Saturday, October 14, 2006

A tidy home...

... is a sign of a wasted life? There are some things about living in France that differ in no way from living anywhere else. One of those is housework; inevitable, laborious, tedious, repetitive.

I am not a fan, in general, of housework, but what I detest the most is tidying the boys' bedroom. Today the state of emergency level was bordering on 'unhealthy' so I sent them in to wage war on the total chaos that raged on the floor. Heaven knows what was lurking in there, with its feet up, watching tele with a cup of cocoa, thinking itself safe from a brutal hoovering. Ha! I think NOT!

The boys made a courageous effort, I must admit. They didn't just push the mess under the bed, chest of drawers and other sundry orifices; they picked things up and chucked them in the nearest handy receptical. When we moved in, I had organised their room beautifully (natch!) with a box for cars, one for figures, one for general toys, one for Brio, one for weapons and so on. Would you believe me if I told you such organisation was still in place? No, I thought not, and you'd be correct. Everything is all over the place, and to really tidy it up, it would all have to be tipped out, and rearranged properly.

I went in there, took one look, went out again and decided to unblock the shower. To do such a ghastly, smelly job instead of tidying the bedroom indicates the task that had still to be undertaken... With the shower all sparkling and clean, crappy French plumbing unblocked, and a general air of cleanliness in there, I confronted the bedroom.

The hoover bag was full, and the boys had already hoovered up a bathrobe belt which was blocking the hoover thus rendering it useless. I sorted that out, got a bin bag and set to work, my temper getting worse by the minute. It now looks presentable in there; nothing more. It needs a blitz that I'm not prepared to spend the time or effort on today, especially as the hard work would be invisible a few days hence.

That is what I hate about housework. The crap returns. Where does it all come from, and why don't whole places disappear in the process of being transferred into peoples' homes? You should see the dust I collected off the stairs after one week's usage. Just one week. What hole now exists having been stamped up the stairs and down again? It's one of life's conundrums.

I always feel I could be doing something more interesting when hoovering, cleaning, unblocking. Life is passing me by as I pick up small cars and weapons, again. Instead of spending Saturday afternoons on housework, I could be improving my mind, visiting places, playing an instrument, cycling with the boys, tennis, reading, writing my book. Anything! I'm one of those people who was born to have a woman that does twice a week. Unfortunately, I was not born with the means. Oops, a celestial cockup there...
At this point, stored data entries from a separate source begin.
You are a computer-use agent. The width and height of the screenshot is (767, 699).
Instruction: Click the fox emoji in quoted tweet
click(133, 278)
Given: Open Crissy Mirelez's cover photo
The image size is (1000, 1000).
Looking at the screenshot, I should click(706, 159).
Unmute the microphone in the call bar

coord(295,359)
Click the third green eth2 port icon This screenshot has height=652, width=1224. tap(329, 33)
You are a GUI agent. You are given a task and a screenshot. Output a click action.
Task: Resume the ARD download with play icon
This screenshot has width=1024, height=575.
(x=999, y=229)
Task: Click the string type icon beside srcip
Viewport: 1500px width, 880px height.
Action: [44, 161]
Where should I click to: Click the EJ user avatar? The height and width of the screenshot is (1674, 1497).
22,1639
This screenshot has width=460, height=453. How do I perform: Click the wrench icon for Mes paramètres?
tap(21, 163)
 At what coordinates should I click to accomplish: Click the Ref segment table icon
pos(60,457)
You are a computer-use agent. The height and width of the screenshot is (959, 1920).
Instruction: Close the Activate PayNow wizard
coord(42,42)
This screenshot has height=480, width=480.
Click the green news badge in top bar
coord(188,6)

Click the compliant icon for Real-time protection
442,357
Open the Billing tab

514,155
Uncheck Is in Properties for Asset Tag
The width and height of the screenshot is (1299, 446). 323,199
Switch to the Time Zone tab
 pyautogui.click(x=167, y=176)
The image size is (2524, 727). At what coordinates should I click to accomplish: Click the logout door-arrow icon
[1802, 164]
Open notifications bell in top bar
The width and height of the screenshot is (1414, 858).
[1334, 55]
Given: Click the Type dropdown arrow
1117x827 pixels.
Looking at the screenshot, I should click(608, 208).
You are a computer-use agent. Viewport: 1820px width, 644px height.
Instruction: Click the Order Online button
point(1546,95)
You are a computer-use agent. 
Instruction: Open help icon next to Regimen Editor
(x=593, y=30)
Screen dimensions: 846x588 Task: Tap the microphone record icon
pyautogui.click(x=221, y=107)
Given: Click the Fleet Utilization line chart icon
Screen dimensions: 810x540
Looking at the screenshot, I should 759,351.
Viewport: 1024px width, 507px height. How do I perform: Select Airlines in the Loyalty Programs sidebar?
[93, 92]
I used to have a cleaning lady, in more comfortable times. It was joy, pure joy to walk through the door after she'd been and see the house gleaming, tidy and not how I'd left it.

We all have our secret miracles. That one is mine.


  1. Hello Colin, nice of you to pop in! I don't know why there are no more dustbins. Perhaps they disappear when you enable comment moderation.

    I'm not a highly proficient blogger, just prolific... but I know where to go for help so I can usually find out the info needed.

    I look forward to reading your blog when it takes off!

  2. Housework, I shudder at the thought, and yet it is as necessary as it is inevitable. I can't bear living in the middle of a huge mess, so... well, we all know where that leads.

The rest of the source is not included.